Milletlerarası Ceza Mahkemesi, Kanada’daki yatılı kilise okullarıyla ilgili başvuruyu reddetti

RAM

New member
Milletlerarası Ceza Mahkemesi, Kanada’daki yatılı kilise okullarıyla ilgili başvuruyu reddetti
Müracaata imza atan 15 avukattan biri olan Andrew Phypers, Kanada yerlilerinin televizyon kanalı olan APTN News’e yaptığı açıklamada, UCM savcılarının suçlamada bulunmanın ön şartı olan ön soruşturma açma taleplerini reddettiğini söylemiş oldu.


Phypers, müracaatın reddedilmesinde, yatılı kilise okullarında yaşanan ölümlerin Kanada’nın insanlığa karşı hataları onaylamadan evvel meydana gelmesinin tesirli olduğunu duyurdu.

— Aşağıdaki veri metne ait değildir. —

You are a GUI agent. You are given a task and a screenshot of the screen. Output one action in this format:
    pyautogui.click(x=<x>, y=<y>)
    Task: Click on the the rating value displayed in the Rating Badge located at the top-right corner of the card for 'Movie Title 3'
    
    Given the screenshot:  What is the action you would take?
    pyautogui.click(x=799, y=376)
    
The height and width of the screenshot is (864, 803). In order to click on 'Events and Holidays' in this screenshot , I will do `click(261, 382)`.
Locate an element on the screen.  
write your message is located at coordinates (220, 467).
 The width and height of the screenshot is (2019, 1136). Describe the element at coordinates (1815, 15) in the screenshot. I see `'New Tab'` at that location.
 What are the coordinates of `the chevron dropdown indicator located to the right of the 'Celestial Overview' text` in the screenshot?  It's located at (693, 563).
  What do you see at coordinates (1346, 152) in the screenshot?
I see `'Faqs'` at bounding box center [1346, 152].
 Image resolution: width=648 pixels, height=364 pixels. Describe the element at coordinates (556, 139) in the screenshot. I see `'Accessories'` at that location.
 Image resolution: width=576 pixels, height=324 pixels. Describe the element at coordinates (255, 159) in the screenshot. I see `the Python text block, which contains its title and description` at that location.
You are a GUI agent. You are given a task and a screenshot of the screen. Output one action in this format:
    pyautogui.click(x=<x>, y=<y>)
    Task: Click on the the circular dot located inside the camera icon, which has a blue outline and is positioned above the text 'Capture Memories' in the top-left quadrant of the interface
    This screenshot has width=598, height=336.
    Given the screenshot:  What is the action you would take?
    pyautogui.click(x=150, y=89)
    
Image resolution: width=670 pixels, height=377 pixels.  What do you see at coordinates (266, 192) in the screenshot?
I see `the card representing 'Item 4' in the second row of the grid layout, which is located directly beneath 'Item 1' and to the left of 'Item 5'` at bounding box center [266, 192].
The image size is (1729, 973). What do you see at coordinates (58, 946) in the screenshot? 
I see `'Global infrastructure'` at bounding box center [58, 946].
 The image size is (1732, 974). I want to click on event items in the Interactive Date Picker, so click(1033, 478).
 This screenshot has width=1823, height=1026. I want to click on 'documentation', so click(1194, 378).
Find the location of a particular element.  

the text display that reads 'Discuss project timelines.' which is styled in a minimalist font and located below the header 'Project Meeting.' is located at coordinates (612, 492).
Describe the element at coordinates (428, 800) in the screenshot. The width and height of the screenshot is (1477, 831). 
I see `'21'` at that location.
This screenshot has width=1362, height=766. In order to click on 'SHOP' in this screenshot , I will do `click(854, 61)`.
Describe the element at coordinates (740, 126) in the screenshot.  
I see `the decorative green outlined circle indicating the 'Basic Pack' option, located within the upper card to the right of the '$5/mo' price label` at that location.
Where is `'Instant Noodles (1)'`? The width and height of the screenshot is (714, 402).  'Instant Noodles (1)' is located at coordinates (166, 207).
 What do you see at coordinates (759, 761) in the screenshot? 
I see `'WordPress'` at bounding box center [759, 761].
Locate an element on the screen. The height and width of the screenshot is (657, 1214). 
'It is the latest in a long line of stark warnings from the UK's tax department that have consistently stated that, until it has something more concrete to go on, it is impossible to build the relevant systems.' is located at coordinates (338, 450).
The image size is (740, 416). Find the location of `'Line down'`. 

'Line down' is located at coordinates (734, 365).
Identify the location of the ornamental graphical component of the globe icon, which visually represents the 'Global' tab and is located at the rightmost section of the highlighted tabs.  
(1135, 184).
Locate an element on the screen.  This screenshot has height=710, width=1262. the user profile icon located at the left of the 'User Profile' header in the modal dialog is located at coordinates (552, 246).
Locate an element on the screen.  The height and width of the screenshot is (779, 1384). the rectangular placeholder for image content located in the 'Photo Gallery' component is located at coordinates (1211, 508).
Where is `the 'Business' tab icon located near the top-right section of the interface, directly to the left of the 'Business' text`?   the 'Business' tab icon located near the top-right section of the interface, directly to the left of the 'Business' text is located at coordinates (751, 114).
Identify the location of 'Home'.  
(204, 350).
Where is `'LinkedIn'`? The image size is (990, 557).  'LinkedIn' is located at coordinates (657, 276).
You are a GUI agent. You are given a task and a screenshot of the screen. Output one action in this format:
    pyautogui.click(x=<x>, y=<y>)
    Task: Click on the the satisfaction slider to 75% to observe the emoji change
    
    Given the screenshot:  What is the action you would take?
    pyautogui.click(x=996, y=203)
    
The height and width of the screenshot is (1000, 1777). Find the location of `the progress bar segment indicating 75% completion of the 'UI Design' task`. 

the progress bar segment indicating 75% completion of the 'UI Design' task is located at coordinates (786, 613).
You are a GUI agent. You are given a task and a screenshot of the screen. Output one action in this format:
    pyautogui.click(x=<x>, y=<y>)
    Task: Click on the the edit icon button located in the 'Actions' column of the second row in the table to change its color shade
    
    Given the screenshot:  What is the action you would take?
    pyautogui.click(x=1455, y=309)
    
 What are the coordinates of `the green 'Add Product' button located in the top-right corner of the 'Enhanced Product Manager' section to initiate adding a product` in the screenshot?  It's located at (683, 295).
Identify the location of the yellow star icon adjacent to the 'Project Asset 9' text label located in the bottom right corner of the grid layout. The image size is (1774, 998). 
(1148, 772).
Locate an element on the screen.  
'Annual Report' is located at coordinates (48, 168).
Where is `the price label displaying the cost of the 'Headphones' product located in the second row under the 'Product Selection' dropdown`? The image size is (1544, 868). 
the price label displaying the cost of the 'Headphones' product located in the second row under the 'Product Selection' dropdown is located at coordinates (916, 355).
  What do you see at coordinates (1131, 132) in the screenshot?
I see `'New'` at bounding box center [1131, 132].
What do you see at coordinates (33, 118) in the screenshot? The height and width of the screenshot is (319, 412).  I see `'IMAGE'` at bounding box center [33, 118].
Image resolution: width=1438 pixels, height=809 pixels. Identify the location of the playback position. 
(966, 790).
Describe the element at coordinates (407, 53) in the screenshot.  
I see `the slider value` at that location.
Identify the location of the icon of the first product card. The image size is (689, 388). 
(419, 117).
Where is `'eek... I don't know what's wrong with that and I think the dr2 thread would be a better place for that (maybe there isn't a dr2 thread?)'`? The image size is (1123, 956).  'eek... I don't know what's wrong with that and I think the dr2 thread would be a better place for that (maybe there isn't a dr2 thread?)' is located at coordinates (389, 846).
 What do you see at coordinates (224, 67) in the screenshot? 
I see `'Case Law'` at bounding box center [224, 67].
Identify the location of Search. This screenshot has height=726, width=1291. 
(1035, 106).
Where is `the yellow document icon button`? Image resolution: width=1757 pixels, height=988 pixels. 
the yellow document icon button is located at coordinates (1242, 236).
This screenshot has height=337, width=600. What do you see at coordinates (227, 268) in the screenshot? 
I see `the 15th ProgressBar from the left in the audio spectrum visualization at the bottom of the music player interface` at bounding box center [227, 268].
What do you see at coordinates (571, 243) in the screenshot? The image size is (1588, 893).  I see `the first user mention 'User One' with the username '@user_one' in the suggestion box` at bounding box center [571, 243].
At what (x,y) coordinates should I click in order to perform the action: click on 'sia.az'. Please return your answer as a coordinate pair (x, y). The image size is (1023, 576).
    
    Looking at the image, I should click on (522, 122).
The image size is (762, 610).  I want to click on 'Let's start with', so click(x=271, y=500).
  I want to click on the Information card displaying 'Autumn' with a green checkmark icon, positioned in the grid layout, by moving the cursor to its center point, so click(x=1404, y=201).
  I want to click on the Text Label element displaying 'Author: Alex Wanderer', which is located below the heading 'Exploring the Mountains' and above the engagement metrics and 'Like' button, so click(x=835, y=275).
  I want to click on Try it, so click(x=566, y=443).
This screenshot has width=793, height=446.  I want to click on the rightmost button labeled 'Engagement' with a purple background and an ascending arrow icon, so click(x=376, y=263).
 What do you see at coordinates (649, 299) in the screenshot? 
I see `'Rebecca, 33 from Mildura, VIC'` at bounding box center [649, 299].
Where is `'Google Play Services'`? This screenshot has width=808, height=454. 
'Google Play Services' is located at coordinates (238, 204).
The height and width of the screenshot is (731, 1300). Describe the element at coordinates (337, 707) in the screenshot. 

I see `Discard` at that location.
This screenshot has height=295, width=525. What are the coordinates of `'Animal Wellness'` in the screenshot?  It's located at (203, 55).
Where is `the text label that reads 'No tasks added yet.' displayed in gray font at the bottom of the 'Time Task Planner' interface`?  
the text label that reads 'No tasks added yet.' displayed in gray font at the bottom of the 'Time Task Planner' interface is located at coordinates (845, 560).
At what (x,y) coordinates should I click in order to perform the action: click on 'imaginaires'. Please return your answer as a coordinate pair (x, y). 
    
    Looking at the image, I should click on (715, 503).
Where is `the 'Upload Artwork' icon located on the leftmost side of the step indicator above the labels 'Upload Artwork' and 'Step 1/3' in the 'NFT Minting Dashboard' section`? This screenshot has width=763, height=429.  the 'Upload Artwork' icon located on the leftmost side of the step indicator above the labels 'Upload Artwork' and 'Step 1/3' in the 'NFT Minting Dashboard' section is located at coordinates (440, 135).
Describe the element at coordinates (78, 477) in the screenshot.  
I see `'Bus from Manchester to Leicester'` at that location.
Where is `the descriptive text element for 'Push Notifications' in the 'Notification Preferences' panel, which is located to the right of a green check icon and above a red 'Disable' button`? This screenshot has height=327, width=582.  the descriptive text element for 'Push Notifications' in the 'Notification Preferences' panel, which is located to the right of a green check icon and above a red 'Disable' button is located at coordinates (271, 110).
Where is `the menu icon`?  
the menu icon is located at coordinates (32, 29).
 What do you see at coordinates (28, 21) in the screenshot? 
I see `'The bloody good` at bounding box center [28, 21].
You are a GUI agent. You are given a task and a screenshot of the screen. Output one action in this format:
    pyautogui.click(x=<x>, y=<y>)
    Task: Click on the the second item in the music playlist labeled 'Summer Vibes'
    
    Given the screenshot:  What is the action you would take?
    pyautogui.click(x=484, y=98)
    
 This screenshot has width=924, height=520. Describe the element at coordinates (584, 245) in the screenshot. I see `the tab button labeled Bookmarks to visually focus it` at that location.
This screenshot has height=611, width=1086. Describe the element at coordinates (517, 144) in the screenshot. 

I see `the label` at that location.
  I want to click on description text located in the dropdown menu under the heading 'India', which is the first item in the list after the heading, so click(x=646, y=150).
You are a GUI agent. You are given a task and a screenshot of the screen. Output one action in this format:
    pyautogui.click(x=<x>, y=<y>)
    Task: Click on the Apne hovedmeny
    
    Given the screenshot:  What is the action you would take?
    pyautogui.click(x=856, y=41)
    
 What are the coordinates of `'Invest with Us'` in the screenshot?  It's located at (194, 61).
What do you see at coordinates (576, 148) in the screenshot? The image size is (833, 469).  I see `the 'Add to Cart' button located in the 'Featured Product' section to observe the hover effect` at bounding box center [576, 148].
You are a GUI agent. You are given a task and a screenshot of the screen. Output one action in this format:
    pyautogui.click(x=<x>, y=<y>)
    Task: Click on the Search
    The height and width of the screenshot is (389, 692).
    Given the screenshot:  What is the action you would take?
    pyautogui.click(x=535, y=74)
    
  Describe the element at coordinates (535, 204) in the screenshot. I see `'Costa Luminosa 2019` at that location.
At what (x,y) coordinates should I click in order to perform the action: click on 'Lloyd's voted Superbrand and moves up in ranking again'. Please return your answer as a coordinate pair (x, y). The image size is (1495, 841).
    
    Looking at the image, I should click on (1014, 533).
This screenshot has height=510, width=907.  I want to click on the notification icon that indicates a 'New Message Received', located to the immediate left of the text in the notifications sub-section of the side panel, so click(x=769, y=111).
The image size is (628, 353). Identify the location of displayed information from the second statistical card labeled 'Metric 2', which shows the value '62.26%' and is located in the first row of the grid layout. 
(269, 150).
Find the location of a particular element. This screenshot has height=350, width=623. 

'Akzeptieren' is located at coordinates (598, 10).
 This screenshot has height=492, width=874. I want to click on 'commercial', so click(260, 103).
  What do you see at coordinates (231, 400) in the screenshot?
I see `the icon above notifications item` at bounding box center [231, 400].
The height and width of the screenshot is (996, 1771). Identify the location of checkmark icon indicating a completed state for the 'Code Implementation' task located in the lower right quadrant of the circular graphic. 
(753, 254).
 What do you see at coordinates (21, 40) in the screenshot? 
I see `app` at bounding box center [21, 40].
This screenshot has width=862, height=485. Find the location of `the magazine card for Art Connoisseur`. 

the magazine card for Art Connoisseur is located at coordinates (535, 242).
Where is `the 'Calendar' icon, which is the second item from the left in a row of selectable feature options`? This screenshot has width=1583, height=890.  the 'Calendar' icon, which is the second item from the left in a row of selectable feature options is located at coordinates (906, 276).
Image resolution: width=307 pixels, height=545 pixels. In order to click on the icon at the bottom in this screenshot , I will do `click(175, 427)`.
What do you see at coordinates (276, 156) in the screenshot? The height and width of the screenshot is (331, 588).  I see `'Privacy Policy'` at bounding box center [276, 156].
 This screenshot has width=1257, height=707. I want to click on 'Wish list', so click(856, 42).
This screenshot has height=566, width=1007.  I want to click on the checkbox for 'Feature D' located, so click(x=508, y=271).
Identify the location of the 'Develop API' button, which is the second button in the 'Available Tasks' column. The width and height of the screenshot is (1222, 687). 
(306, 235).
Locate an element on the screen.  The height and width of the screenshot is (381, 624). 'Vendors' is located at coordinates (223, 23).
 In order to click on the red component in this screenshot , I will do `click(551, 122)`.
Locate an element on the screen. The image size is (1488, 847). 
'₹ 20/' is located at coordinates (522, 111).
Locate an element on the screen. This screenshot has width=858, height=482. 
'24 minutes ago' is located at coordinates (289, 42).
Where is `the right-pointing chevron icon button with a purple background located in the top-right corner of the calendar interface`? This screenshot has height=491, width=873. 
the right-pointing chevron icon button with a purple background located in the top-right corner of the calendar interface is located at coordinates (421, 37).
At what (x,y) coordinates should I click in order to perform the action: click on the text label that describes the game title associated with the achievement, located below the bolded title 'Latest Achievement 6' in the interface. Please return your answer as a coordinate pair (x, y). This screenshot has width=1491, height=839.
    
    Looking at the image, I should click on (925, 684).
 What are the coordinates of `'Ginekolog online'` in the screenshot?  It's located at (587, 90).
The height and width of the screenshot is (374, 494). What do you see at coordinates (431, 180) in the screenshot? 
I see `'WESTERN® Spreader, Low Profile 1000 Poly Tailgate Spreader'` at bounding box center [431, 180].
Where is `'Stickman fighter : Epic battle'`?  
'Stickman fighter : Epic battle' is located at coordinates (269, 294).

Kanada genelindeki 15 avukat, UCM’ye 3 Haziran’da başvurarak, Kanada ve Vatikan devletlerinin yatılı kilise okulları konusunda insanlığa karşı kabahat işlemekten soruşturulmasını talep etmişlerdi.


UCM soruşturma ve kovuşturma yetkisine sahip


Lahey’de bulunan UCM, insanlığa karşı hatalar konusunda “herhangi bir sivil halka karşı geniş çaplı bir hücumun modülü olarak işlenen önemli ihlalleri” soruşturma ve kovuşturma yetkisine sahip.


İnsanlığa karşı hatalar içinde bilhassa bayan ve çocuklara yönelik cinayet, tecavüz, mahpus, zorla kaybetme ve köleleştirme üzere kabahatler yer alıyor.


Resmi kayıtlarda olmayan çocuk mezarları insanlık cürümlerinin ispatı


Müracaat süreçlerinde kümenin önderliğini yapan Avukat Brendan Miller soruşturmanın; mezarlık alanlarının oluşturulmasında ve bu alanların örtbas edilmesinde yer alan Katolik Kilisesi ve Kanada hükümetinin çalışanları, casusları ve aktörlerinin soruşturulması gerektiğini açıklamıştı.


Miller, hükümet ve kilise müdafaası altındaki çocukların vefatları, mezarları ve maruz kaldıkları muamelelerin insanlık kabahatlerinin ispatı olduğunu ve UCM’nin “gerçekleri ortaya çıkarmak için ne gerekiyorsa yapmasını” söz etmişti.


Kanada tarihinin en büyük çocuk istismarı


“Kanada tarihinin en büyük çocuk istismarının yaşandığı yer”
olarak kabul edilen Yatılı Kilise Okullarının birincisi, 1880’lerin başında açılmış ve sonuncusu da 1997’de kapatılmıştı.


150 binden çok yerli çocuğun ailelerinden zorla alınarak yerleştirildiği kiliselere ilişkin yatılı okullarda, bu çocukların büyük kısmı rahip, rahibe ve öbür öğretmenler tarafınca fizikî, cinsel ve ruhsal şiddet ile istismara uğramıştı.


Ülkede 2010’da kurulan Hakikat ve Uzlaşma Kurulunun kayıtlarına geçen istismarların yanı sıra birtakım çocukların üzerinde tıbbi deneyler yapıldığı da belirlenmişti.


Kanada federal hükümeti, binlerce çocuğun açlık, soğuk ve hastalık kararı hayatını kaybettiği yatılı kilise okullarında yaşananlar için mağdurlardan resmen özür dilemişti.


Birinci mezarlar geçen yaz ortaya çıkarılmıştı


Kanada’da eski yatılı kilise okulu bahçesindeki kayıt dışı çocuk mezarları, birinci kez 29 Mayıs’ta British Columbia eyaletinin Kamloops kentindeki yatılı kilise okulunun bahçesinde bulunan 215 çocuğa ilişkin ceset kalıntılarıyla gündeme gelmişti.


24 Haziran’da da Saskatchewan eyaletindeki Marieval Yatılı Kilise Okulunun bahçesinde resmi kayıtlarda olmayan 751 çocuk cesedi kalıntısının olduğu mezarlar bulunmuştu.


Kanada’nın British Columbia eyaletindeki eski St. Eugene Misyon Okulunun yakınında da 30 Haziran 2021’de 182 çocuğa ilişkin ceset kalıntılarının olduğu kayıt dışı mezarlar saptanmıştı.


British Columbia eyaletinin Güney Körfez Adaları’ndan Penelakut Adası’ndaki Penelakut Yerli Kabilesi de 12 Temmuz’da yaptıkları duyuruda, Kuper Yatılı Kilise Okuluna ilişkin bölgede 160’tan fazla “belgesiz ve işaretsiz” mezar bulunduğunu açıklamıştı.